### Assignment
There is material below. Print exactly the lines starting at the line with "The width and height of the screenshot is (480, 854)." and ending at the line with "Task: Click the Twitter bird logo", ends included, and no others.

### Available data
%%

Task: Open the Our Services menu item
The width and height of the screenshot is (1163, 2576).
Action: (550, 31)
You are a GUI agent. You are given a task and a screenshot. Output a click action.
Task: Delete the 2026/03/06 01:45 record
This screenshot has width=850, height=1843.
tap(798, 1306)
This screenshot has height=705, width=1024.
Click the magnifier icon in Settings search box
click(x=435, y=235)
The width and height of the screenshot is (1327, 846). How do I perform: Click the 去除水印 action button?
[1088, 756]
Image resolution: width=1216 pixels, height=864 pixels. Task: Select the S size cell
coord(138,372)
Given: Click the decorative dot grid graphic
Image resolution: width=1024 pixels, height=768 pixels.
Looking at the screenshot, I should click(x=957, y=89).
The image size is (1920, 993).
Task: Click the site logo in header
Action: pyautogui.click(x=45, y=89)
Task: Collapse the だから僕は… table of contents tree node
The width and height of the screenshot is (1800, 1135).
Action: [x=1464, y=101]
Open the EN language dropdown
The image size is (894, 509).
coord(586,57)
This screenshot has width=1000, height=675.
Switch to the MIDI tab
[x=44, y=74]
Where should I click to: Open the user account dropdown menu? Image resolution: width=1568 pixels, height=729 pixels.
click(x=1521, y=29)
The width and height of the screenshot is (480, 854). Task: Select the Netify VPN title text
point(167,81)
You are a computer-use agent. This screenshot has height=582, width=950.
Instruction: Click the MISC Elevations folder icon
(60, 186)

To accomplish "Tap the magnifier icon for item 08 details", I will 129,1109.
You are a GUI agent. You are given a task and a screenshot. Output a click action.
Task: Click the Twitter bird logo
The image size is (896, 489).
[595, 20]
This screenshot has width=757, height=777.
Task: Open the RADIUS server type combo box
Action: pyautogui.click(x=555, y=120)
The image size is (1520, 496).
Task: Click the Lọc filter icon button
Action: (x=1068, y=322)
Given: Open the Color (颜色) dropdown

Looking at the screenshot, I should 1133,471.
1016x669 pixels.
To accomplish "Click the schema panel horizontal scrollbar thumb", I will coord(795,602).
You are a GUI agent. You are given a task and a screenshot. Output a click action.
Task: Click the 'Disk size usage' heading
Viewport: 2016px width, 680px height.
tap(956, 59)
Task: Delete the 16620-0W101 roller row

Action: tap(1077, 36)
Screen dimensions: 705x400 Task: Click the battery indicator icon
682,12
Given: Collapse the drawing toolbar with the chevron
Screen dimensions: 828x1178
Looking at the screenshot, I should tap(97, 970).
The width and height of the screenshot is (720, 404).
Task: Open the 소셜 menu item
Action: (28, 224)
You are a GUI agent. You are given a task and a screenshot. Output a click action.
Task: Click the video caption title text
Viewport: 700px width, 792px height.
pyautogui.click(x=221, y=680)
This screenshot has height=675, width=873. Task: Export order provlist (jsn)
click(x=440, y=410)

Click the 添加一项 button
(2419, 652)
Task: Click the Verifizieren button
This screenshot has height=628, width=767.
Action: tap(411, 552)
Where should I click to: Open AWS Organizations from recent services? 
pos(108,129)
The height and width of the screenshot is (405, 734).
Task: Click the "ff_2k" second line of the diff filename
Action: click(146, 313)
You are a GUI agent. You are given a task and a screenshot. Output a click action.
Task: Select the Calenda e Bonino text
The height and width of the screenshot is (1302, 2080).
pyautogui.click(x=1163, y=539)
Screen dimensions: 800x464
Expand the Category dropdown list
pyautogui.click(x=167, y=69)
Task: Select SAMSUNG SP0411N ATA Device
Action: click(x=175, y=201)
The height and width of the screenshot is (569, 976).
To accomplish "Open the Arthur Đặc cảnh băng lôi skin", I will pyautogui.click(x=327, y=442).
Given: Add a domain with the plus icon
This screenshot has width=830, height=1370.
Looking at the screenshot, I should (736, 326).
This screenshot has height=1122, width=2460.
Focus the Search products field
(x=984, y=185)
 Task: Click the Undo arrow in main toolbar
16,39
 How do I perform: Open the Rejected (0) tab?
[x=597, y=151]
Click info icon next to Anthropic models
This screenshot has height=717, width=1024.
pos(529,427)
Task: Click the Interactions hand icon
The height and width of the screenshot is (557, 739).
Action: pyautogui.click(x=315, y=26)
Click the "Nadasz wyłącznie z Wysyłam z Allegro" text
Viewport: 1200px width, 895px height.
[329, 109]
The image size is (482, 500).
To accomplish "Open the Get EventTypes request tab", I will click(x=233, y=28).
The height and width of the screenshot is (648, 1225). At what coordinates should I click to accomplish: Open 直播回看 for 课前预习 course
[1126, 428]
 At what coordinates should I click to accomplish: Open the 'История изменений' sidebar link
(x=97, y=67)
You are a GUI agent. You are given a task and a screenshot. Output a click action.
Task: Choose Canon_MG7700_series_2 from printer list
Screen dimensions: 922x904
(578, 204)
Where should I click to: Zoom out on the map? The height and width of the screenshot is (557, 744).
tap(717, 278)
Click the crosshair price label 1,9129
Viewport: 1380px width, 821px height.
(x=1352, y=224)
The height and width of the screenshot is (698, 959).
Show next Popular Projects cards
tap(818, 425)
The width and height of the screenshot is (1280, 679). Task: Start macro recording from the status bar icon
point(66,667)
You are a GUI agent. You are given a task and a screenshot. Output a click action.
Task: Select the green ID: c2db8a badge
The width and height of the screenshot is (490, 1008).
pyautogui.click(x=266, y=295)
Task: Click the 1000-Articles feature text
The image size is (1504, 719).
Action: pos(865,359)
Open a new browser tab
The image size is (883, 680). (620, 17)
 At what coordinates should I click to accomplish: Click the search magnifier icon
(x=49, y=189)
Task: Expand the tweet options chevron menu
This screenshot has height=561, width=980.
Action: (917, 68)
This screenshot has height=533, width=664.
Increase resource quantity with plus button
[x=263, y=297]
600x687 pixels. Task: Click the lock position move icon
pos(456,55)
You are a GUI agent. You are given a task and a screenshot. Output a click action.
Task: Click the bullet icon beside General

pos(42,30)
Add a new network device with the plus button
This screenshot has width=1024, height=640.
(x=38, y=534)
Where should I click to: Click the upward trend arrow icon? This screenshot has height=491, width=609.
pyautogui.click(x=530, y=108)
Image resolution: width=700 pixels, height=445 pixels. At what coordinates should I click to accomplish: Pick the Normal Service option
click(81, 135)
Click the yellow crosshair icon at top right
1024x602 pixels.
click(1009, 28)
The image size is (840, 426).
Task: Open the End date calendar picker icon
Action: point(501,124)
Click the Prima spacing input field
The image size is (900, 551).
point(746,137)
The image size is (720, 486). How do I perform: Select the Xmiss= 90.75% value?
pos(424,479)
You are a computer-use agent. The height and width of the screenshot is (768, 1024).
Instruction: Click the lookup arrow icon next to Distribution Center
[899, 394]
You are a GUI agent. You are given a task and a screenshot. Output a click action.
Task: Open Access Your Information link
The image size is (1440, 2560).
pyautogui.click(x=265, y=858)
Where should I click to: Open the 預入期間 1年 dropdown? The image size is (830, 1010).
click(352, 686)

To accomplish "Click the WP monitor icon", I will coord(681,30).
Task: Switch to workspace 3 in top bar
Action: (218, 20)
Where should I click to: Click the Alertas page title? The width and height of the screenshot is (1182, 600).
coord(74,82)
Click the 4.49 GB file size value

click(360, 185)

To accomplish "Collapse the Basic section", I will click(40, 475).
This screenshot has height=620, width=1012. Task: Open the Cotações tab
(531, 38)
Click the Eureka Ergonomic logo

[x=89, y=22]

%%

### Response area
The width and height of the screenshot is (480, 854). Task: Select the Netify VPN title text
point(167,81)
You are a computer-use agent. This screenshot has height=582, width=950.
Instruction: Click the MISC Elevations folder icon
(60, 186)

To accomplish "Tap the magnifier icon for item 08 details", I will 129,1109.
You are a GUI agent. You are given a task and a screenshot. Output a click action.
Task: Click the Twitter bird logo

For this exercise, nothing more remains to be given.